Q4_K_M vs IQ3_M: Quantization Quality Analysis

The choice between Q4_K_M and IQ3_M is one of the most common decisions in local AI inference. Both target the 70B parameter class where VRAM is constrained, but they take fundamentally different approaches to compression. This analysis covers the technical differences, measured quality loss, and practical guidance.

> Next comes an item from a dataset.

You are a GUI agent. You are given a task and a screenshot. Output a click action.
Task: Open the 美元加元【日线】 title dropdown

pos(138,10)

What Each Format Actually Does

Q4_K_M is a K-quant format that quantizes weights to 4 bits using a block-wise scaling approach. The "K" indicates it uses a mixed-precision strategy — some layers are quantized at higher precision to preserve quality in the most sensitive parts of the network. The "M" variant uses medium-sized blocks, balancing speed and quality against the smaller "S" variant.

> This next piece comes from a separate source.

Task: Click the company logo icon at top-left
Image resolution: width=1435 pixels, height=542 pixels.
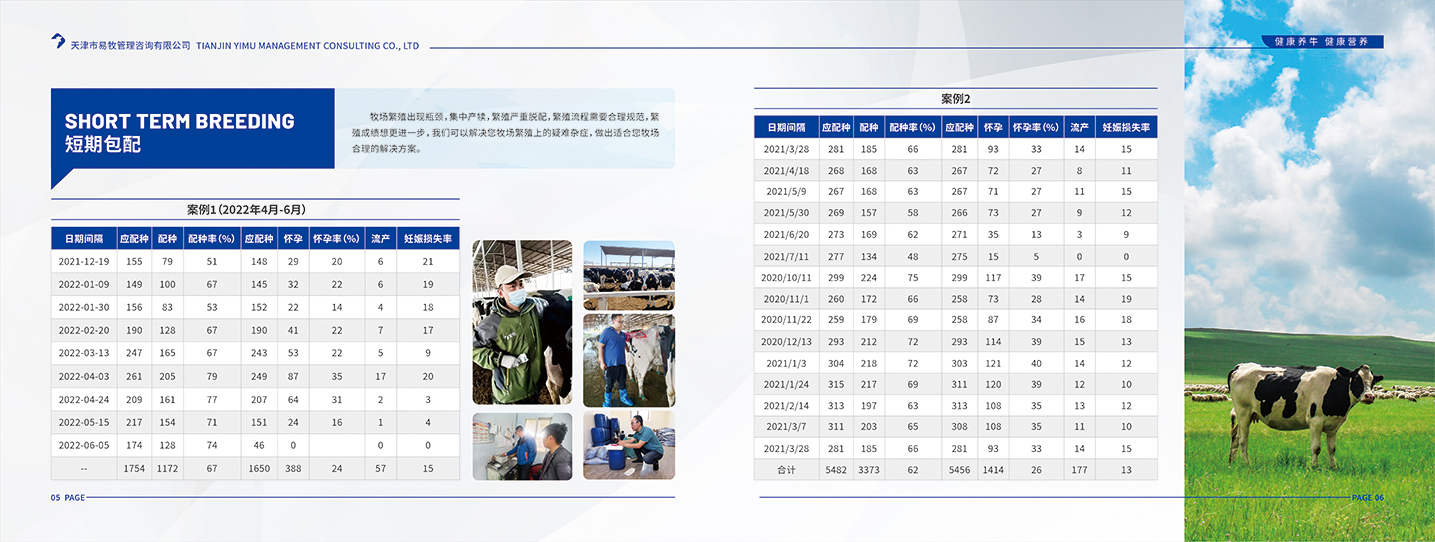Action: [58, 40]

IQ3_M is an importance-matrix quantization format. Rather than applying uniform 3-bit quantization across all weights, it uses a calibration dataset to identify which weights matter most and assigns higher precision to those weights. The result is approximately 3.5-bit average precision with quality that punches above its size.

Size Comparison on 70B Models

Format	Size (70B)	VRAM Required	vs F16
F16	140GB	140GB	baseline
Q8_0	70GB	70GB	0.50×
Q4_K_M	40GB	40GB	0.29×
IQ3_M	31GB	31GB	0.22×
Q2_K	26GB	26GB	0.19×

IQ3_M saves roughly 9GB versus Q4_K_M on a 70B model — meaningful when you are trying to fit within a 40GB VRAM ceiling or leave more headroom for KV cache.

Perplexity Scores

Perplexity measures how well a model predicts text — lower is better. Measured on WikiText-2:

Model	Format	Perplexity	Delta vs F16
Llama 3.1 70B	F16	2.84	—
Llama 3.1 70B	Q4_K_M	2.91	+0.07
Llama 3.1 70B	IQ3_M	2.97	+0.13
Llama 3.1 70B	Q3_K_M	3.18	+0.34
Llama 3.1 70B	Q2_K	3.89	+1.05

IQ3_M lands between Q4_K_M and Q3_K_M in perplexity — significantly better than Q3_K_M despite being a similar size, and notably better than Q2_K. The gap to Q4_K_M is measurable but small.

Real-World Output Differences

Perplexity does not always predict subjective quality. In practice:

Factual recall — both formats perform similarly on straightforward factual questions. The model's knowledge base is largely intact in both.

Long-form reasoning — Q4_K_M has a measurable edge on multi-step reasoning tasks. IQ3_M occasionally loses thread on complex chains of logic spanning more than 5-6 steps.

Code generation — Q4_K_M produces more reliable code. IQ3_M introduces occasional syntax errors and logic gaps in longer functions. For short utility functions both are comparable.

Creative writing — virtually indistinguishable at normal output lengths. For very long-form content IQ3_M can drift slightly more.

When to Use Each

Use Q4_K_M when:

You have 40GB+ VRAM available
You are doing code generation or complex reasoning
Quality is the priority and you have the VRAM headroom

Use IQ3_M when:

You need to fit 70B within 32-36GB VRAM
Your use case is conversational or factual Q&A
You want more KV cache headroom on a 40GB system

Avoid IQ3_M for:

Production code generation
Long multi-step reasoning chains
Tasks where Q4_K_M fits comfortably

Inference Speed

IQ3_M is marginally slower than Q4_K_M on most backends due to the dequantization overhead of the importance-matrix approach. The difference is typically 5-10% on ExLlamaV2 and slightly larger on llama.cpp.

Bottom Line

If you have 40GB VRAM, use Q4_K_M. If you need to squeeze into 32GB or want more KV cache room on a 40GB system, IQ3_M is the right call — it is significantly better than Q3_K_M and the quality trade-off versus Q4_K_M is acceptable for most use cases. Avoid Q3_K_M entirely; IQ3_M is strictly better at a similar size.